Последние слова он выговорил медленно, словно через силу, но только Мечеслав пораженно посмотрел на вождя, впервые слыша, как тот о чем-то просил – и не Богов.
Доуло вновь отрывисто, почти яростно закивал, потом прервал кивок на половине – и замотал головою, на которой под щетиной здесь и там виднелись странные, звездчатые шрамы.
– Нет… Все забываю, сколько лет у вас живу, а забываю, что вы киваете, когда согласны… нет, вождь Кромегость. Сейчас его нельзя трогать. Разве что русам разрешил бы я его отнести, или старым ромеям – только от тех одни книги остались…
– Чем же мы хуже? – не подымая лица, подал угрюмый голос Збой.
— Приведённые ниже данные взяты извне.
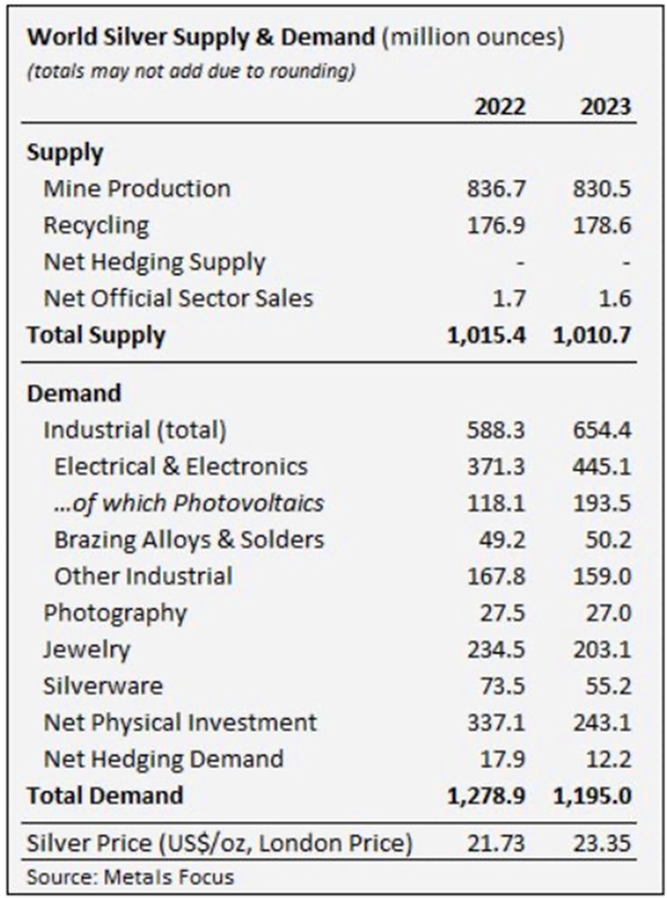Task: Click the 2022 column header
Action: pyautogui.click(x=499, y=107)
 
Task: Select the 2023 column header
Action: pyautogui.click(x=605, y=107)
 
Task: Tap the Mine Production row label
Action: pyautogui.click(x=137, y=188)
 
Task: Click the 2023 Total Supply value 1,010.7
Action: pyautogui.click(x=593, y=334)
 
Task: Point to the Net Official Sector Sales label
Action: pyautogui.click(x=178, y=298)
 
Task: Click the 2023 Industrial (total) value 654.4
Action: pyautogui.click(x=604, y=430)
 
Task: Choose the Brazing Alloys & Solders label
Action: pyautogui.click(x=189, y=539)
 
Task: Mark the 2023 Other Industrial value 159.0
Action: pyautogui.click(x=604, y=576)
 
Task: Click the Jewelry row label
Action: pyautogui.click(x=86, y=649)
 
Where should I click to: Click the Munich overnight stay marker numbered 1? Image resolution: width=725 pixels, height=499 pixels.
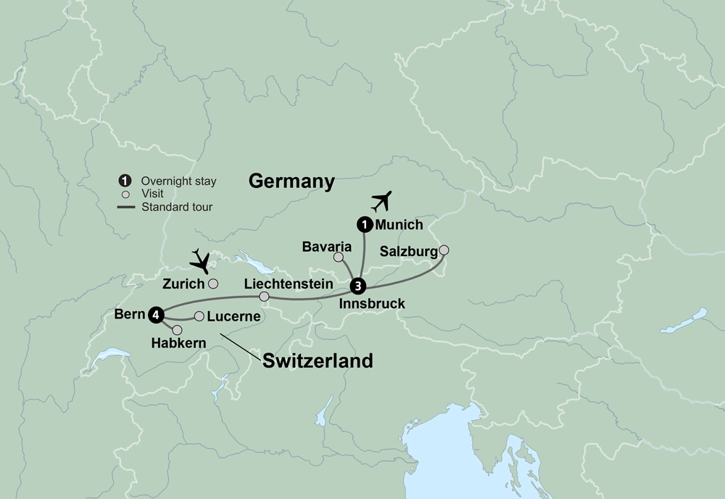[364, 225]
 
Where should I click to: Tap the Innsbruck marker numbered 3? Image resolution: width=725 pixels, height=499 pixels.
[357, 285]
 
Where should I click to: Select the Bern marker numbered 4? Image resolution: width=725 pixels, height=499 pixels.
[155, 314]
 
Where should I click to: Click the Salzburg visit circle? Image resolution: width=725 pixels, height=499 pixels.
[444, 249]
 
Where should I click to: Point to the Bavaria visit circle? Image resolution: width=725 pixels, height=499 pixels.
[338, 257]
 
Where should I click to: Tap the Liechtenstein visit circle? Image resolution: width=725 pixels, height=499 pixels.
[264, 297]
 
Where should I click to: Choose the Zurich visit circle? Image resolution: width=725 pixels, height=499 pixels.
[213, 284]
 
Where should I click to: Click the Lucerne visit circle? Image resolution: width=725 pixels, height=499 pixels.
[199, 316]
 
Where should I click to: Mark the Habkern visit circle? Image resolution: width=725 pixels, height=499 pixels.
[177, 330]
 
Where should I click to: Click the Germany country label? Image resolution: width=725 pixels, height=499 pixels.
[291, 181]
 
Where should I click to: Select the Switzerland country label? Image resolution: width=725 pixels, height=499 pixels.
[318, 360]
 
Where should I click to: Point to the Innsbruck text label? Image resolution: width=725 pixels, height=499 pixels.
[371, 303]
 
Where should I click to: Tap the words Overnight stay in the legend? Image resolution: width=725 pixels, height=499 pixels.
[178, 181]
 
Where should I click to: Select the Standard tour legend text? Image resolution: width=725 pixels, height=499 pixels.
[177, 207]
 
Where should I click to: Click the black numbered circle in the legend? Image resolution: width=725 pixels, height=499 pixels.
[125, 181]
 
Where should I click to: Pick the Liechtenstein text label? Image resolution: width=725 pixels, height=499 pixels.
[289, 283]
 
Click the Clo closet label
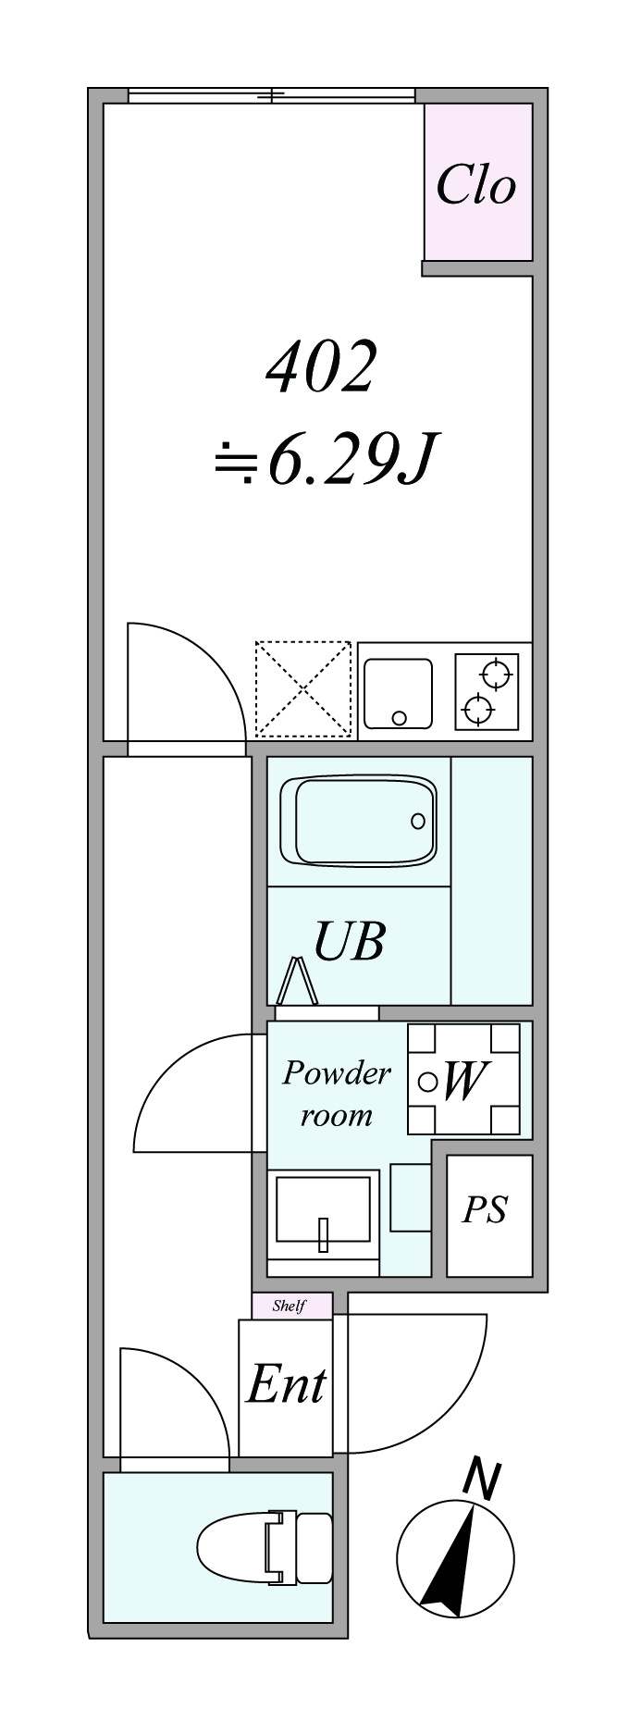tap(475, 184)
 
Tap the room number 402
tap(321, 366)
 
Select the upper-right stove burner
tap(497, 673)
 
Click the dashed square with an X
tap(303, 688)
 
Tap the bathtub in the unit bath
tap(364, 821)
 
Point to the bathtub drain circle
tap(418, 821)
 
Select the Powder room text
tap(336, 1093)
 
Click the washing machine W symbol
tap(463, 1079)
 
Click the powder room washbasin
tap(323, 1216)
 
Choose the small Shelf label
tap(289, 1307)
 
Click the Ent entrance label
tap(286, 1384)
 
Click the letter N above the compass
tap(481, 1479)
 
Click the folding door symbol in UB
tap(299, 981)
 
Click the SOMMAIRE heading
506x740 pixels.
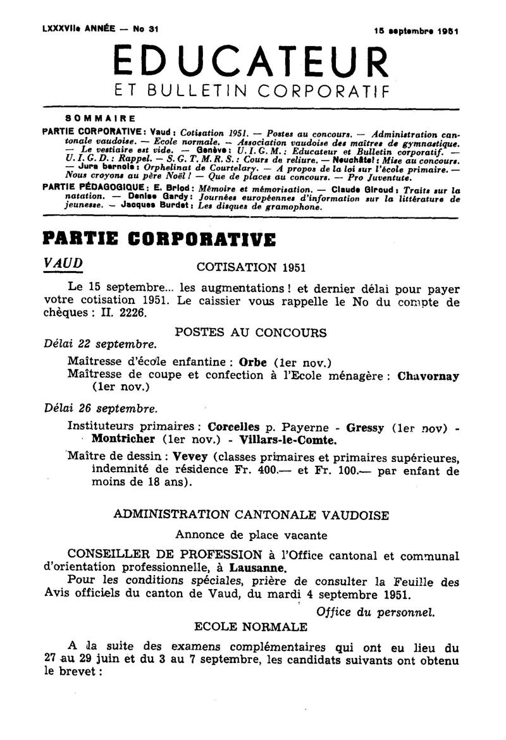(x=100, y=118)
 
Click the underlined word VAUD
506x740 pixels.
(x=63, y=262)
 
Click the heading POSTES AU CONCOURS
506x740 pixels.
(x=250, y=332)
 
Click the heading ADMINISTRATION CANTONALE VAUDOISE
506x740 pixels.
(x=251, y=514)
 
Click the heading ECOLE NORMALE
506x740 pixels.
(x=250, y=627)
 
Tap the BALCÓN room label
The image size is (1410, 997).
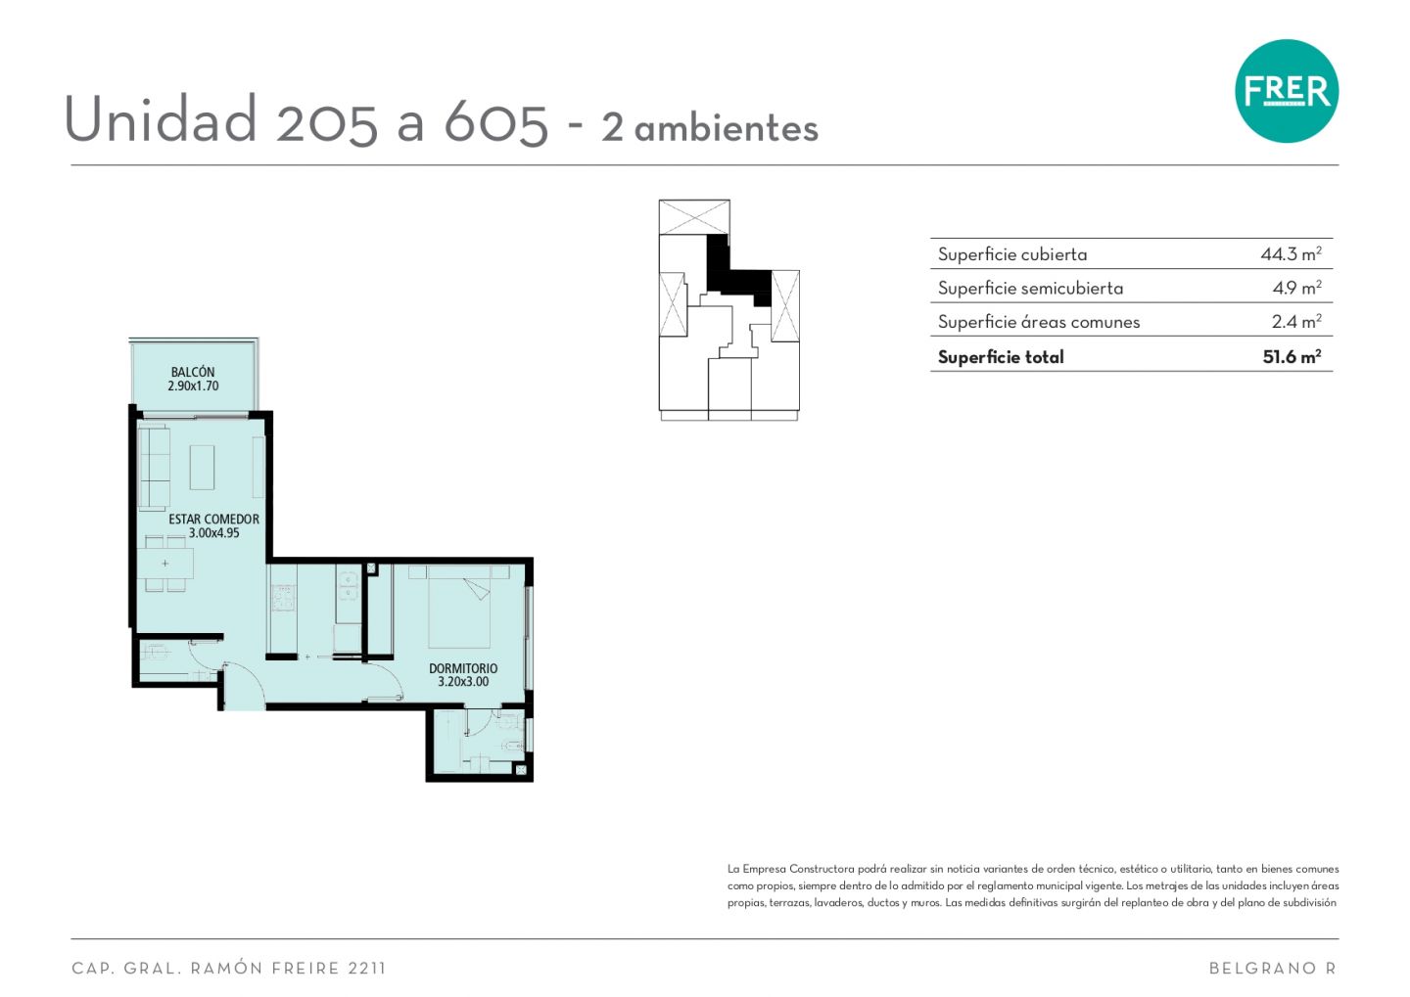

– Не хуже… но надо уметь ходить всем шаг в шаг. Всем. Хорошо уметь – как дышать умеешь, как говорить умеешь. Вас не учили. Растрясете, кровь быстрее пойдет, и все… Нужна вода. Там, где я… – старик усмехнулся, – ехал, был казан. Пошли за водой, вождь. Воды надо будет много, и мне, и ему.
Мечеслав кинулся к возу едва не раньше, чем отец поглядел на него.
– Вода там, – старик махнул левой рукою на лесок по ту сторону луга.
Как Доуло, ехавший по лугу в закрытом возу и закутанный в мешковину с головой, узнал, где по лугу течет ручей, Мечеслав не знал и гадать не собирался. Юный вятич понял уже, что загадочный старик, которого куда-то везли на возах хазары – волхв, вроде тех, что живут в далеком Дедославле, в лесах за водоразделом, только, похоже, странствовал в каких-то очень дальних краях. Даже ровесники Деда говорили о волхвах с огромным почтением, да и он сам – тоже. Еще говорили, что хазары ненавидят волхвов и стараются извести их. Орла, выведшего их к возам, наверное, тоже послал он. А уж тот, кто со связанными руками и заткнутым ртом мог приказывать крылатому хищнику, вряд ли сильно затруднился поисками воды.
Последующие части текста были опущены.